Here, the last term becomes:

$$
\Ba
& (x - i) ( B^{k-2}_{i} - B^{k - 2}_{i + 1} )
  + (k + 1 - (x - i)) ( B^{k-2}_{i + 1} - B^{k - 2}_{i + 2} ) \\
&=
  (x - i) B^{k-2}_{i}
  + (k - (x - i)) B^{k-2}_{i + 1} 
  - (x - (i + 1)) B^{k - 2}_{i + 1}
  + (k - (x - (i  + 1))) B^{k - 2}_{i + 2} \\
&=
  B^{k - 1}_i - B^{k - 1}_{i + 1}.
\Ea
$$

Therefore, 

$$
\del_x B^k_{i}
  = (B^{k-1}(x) - B^{k - 1}_1(x)) + (k - 1) (...)
  = k (B^{k-1}(x) - B^{k - 1}_1(x)).
$$


### Prop. 3

$$
\sum_{i \in \ZZ} B^k_i(x)
  = \sum_{i = ⌊x⌋ - k}^{⌊x⌋} B^k_i(x)
  = k!.
$$

***Proof***

We prove this by induction.

For the base case $k = 0$, obviously $\sum_{i} B^0_i = \sum_{i} E_{[i, i + 1]} = 1$.

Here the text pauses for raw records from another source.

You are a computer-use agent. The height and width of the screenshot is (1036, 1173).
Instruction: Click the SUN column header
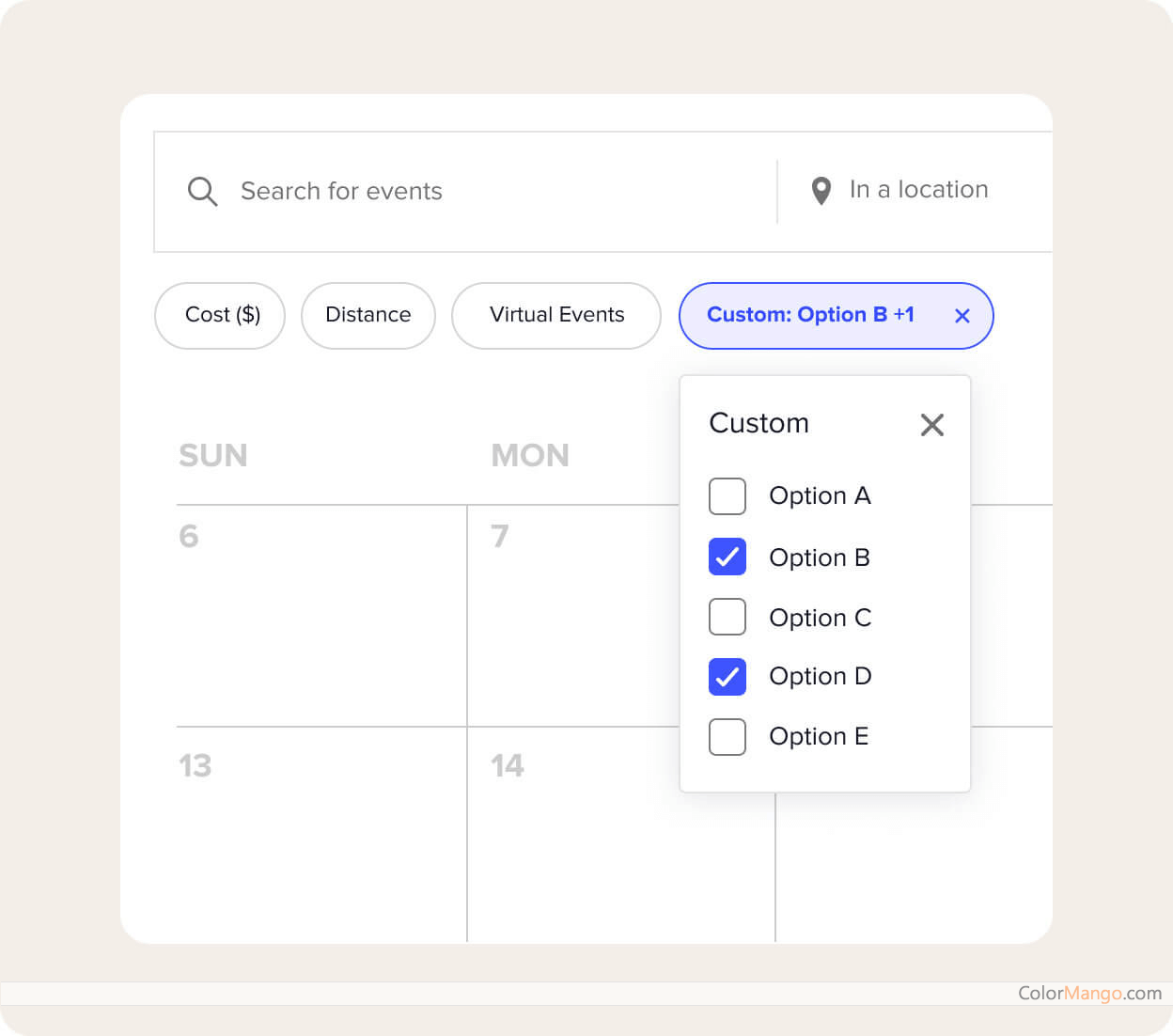(213, 455)
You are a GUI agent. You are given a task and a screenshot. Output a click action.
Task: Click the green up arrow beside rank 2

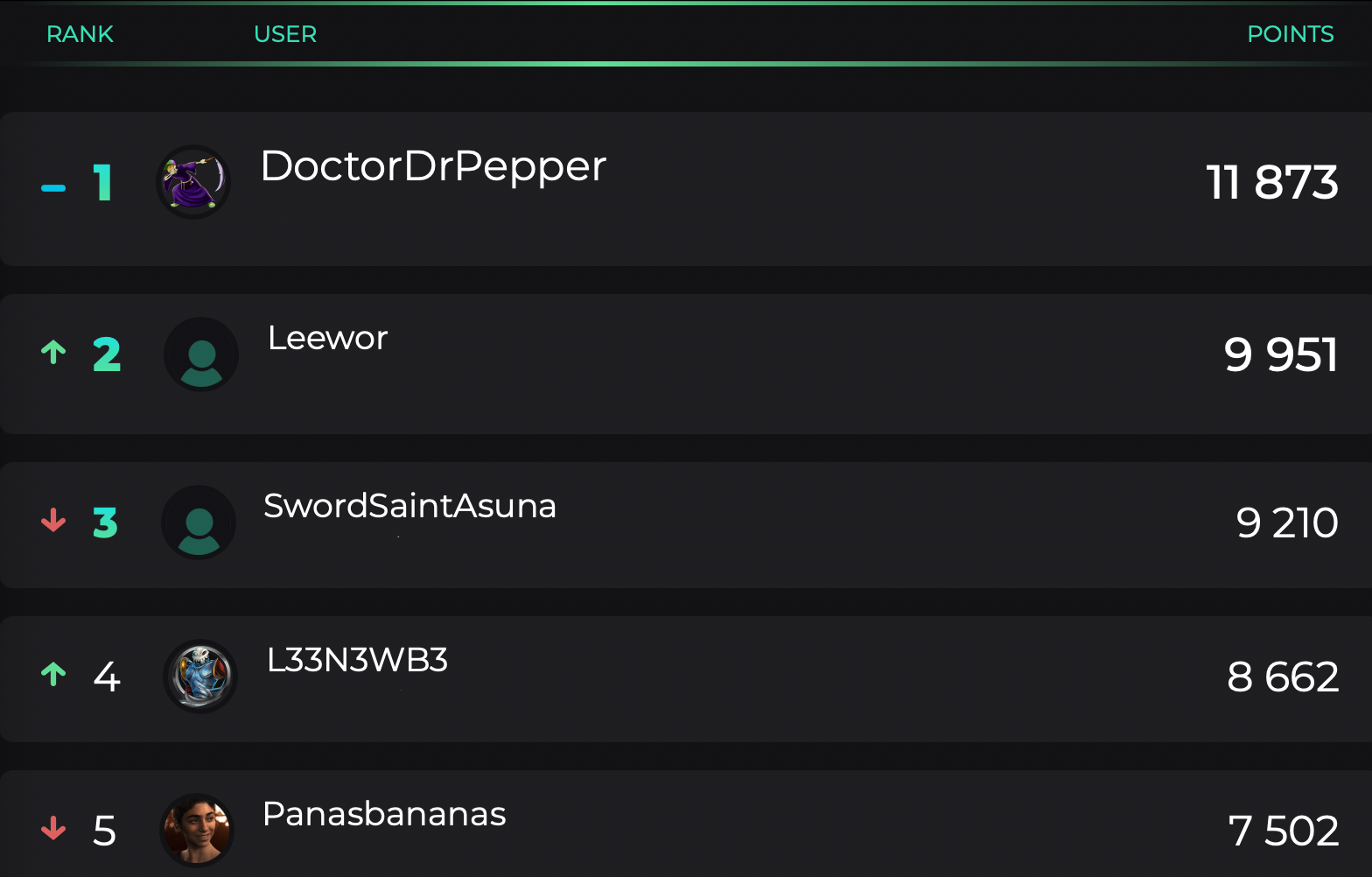tap(53, 352)
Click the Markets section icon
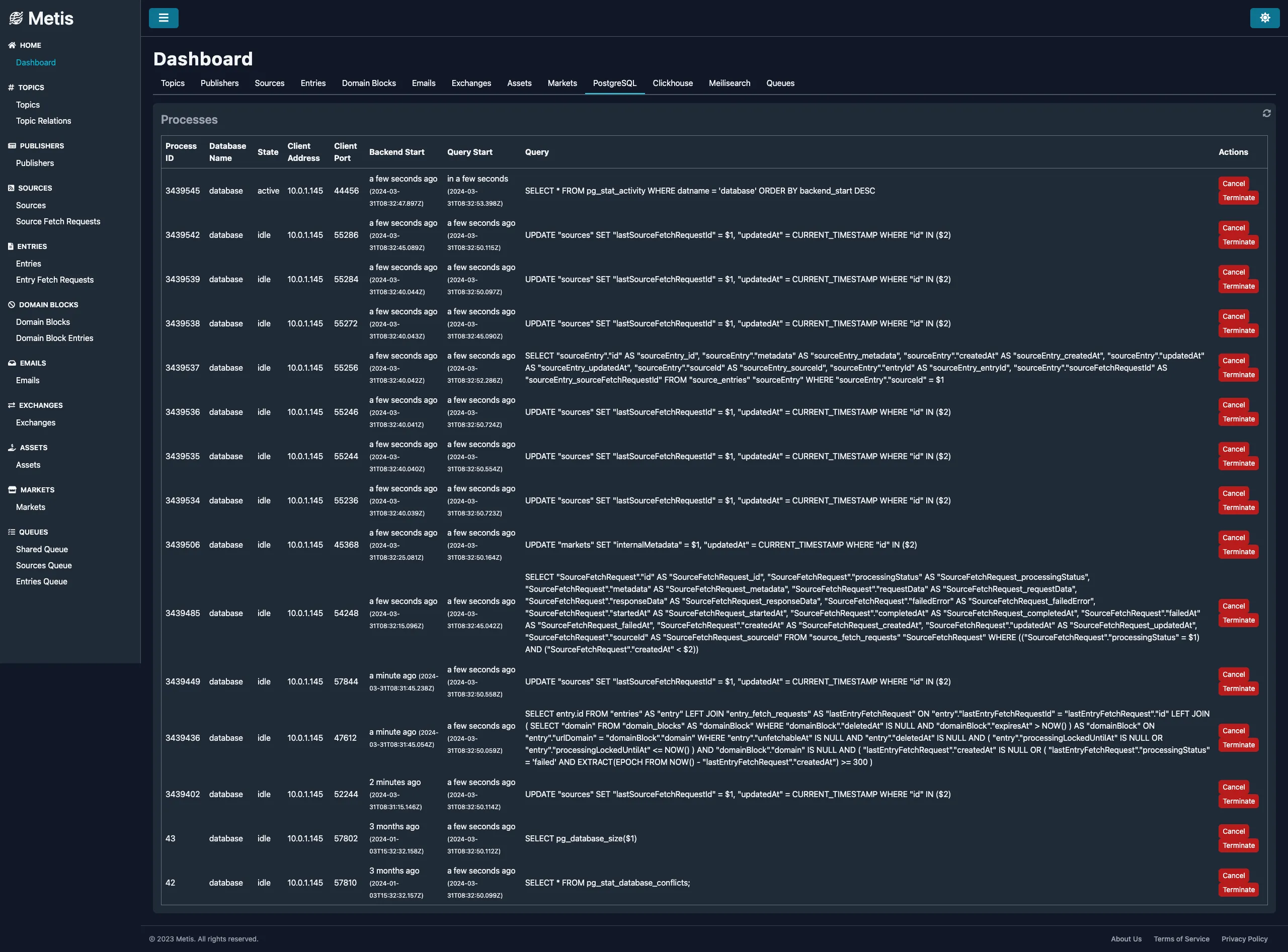 [12, 489]
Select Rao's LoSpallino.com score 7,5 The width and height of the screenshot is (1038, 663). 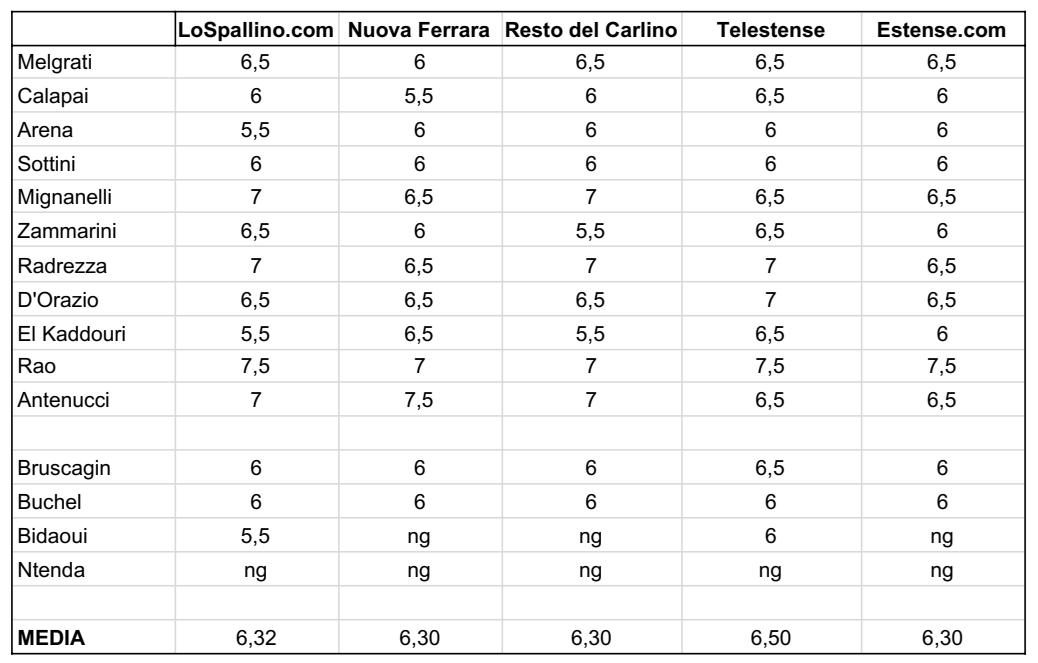click(x=256, y=366)
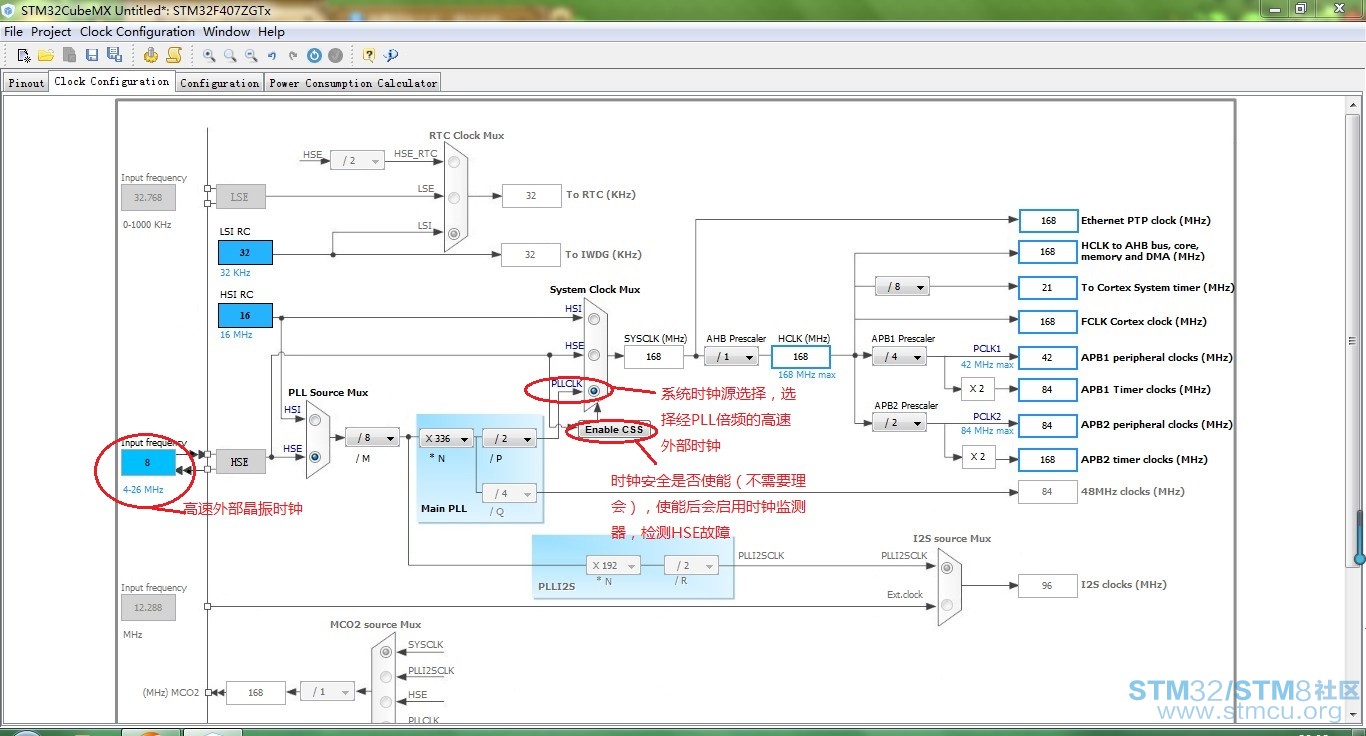Click the HSE source button

240,462
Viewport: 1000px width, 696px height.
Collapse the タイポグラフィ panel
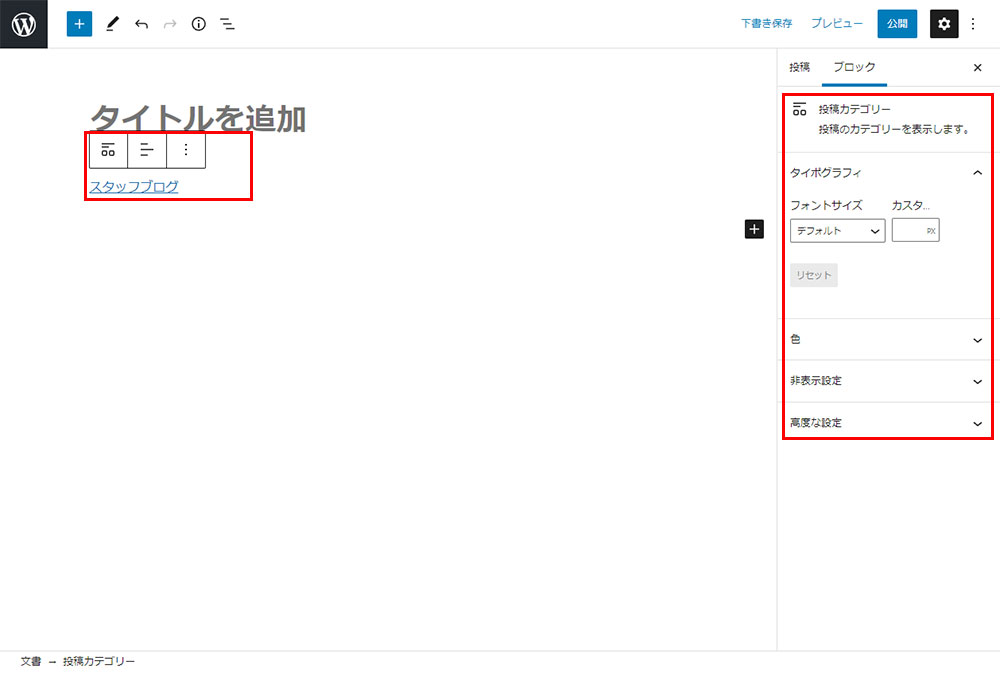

For the case $k > 0$, we have:

$$
\Ba
\sum_{i} B^{k}_{i}
  &= \sum_{i} (x - i) B^{k - 1}_{i} + (k + 1 - (x - i)) B^{k - 1}_{i + 1} \\
  &= \sum_{i} ((x - i) +  (k + 1 - (x - (i - 1)))) B^{k - 1}_{i} \\
  &= k \sum_{i} B^{k - 1}_{i} = k (k - 1)! ~~(\because \t{IH}) \\
  &= k!.
\Ea
$$


### Prop. 4 (Linear independence)

For $(a_i)_i \in \RR^\ZZ$,

$$
\sum_{i \in \ZZ} a_i B^k_i =0 \implies \forall i.~ a_i = 0
$$

**N.B.**

- Inifinite sum on the RHS is well-defined because each $B^k_i$ has compact support.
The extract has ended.